▶ _What this task involves_
Provide a character-exact reproduction of the lines from the line with "This screenshot has height=758, width=1568." to the end of the entries.

▶ _Listed entries_
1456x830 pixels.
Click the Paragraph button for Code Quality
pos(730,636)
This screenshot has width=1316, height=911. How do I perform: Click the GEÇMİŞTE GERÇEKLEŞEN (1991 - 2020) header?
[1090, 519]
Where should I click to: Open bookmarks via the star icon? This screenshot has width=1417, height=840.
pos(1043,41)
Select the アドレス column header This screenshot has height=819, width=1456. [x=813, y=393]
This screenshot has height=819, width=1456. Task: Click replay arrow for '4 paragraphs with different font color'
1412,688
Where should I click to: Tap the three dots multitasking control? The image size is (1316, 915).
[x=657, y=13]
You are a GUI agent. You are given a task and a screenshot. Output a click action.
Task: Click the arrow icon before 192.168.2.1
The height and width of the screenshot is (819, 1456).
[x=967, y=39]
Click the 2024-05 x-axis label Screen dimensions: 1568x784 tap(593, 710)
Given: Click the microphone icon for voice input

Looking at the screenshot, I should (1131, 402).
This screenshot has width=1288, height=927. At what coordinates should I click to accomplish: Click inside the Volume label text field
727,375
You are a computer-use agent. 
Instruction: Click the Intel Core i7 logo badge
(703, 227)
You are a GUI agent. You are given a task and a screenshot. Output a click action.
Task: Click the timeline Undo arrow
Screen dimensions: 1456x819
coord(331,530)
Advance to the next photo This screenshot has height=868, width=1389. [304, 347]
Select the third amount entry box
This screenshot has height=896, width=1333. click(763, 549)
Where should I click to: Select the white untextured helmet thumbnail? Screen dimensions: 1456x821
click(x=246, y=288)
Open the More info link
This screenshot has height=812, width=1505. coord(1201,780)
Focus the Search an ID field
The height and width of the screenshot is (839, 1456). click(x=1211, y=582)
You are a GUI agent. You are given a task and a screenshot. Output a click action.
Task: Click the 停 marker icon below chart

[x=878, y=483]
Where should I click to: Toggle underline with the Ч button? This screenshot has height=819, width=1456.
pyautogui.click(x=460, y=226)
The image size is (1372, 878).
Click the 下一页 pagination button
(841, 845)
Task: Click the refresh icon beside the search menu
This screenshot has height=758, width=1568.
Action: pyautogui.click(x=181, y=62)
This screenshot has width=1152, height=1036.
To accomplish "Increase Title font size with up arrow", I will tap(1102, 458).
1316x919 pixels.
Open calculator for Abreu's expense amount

▶ _Solved exercise_
This screenshot has height=758, width=1568.
Action: pyautogui.click(x=181, y=62)
This screenshot has width=1152, height=1036.
To accomplish "Increase Title font size with up arrow", I will tap(1102, 458).
1316x919 pixels.
Open calculator for Abreu's expense amount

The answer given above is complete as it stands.